INSTRUCTIONS TO FOLLOW:
Could you filter the records below and keep only the lines with the word "Focus"?

DATA TO USE:

____

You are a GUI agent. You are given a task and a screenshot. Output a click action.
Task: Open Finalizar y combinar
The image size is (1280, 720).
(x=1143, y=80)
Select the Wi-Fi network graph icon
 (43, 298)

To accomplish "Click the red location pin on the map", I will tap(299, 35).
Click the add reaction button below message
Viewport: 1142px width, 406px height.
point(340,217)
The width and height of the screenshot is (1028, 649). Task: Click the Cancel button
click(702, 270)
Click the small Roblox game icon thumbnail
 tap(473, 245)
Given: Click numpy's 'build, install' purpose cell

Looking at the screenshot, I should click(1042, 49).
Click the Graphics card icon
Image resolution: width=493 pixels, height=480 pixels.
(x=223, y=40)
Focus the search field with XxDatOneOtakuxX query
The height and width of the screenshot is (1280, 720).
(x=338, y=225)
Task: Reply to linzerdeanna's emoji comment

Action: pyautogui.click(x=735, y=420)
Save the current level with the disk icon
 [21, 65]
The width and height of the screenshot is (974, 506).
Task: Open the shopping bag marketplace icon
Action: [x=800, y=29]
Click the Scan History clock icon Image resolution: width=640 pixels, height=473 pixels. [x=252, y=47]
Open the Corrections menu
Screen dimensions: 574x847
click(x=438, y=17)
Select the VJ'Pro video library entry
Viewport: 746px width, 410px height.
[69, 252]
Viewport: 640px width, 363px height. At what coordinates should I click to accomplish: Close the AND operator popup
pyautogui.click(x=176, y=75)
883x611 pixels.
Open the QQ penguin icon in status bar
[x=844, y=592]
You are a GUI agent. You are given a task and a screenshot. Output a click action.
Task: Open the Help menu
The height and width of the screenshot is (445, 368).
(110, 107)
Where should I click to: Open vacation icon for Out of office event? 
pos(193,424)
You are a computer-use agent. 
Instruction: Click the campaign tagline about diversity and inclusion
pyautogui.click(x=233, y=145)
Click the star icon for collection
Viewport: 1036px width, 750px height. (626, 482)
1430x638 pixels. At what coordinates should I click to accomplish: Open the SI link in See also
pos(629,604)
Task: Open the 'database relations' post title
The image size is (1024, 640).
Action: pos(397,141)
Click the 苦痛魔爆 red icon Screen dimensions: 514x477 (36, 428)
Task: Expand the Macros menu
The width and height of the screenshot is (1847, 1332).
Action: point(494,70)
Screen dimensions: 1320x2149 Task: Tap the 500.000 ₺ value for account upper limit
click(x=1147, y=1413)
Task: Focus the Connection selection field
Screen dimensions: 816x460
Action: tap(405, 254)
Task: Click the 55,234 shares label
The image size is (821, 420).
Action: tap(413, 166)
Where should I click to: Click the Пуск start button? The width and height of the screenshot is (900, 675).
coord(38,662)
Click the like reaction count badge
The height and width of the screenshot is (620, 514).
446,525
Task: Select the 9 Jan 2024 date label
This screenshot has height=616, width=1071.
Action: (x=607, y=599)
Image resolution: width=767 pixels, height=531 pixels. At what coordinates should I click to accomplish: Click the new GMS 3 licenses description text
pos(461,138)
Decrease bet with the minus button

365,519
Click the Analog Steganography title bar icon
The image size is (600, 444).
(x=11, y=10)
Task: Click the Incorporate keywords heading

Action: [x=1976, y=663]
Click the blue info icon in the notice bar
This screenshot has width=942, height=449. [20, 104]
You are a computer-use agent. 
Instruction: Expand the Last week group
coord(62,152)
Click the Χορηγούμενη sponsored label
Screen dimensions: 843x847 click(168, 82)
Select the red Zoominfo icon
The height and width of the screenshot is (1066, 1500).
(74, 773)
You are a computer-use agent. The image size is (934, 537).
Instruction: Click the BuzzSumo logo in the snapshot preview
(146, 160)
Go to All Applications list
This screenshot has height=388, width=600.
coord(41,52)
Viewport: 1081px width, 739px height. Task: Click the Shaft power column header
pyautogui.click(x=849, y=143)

____

RESULT FOR THIS TASK:
Focus the search field with XxDatOneOtakuxX query
Task: Focus the Connection selection field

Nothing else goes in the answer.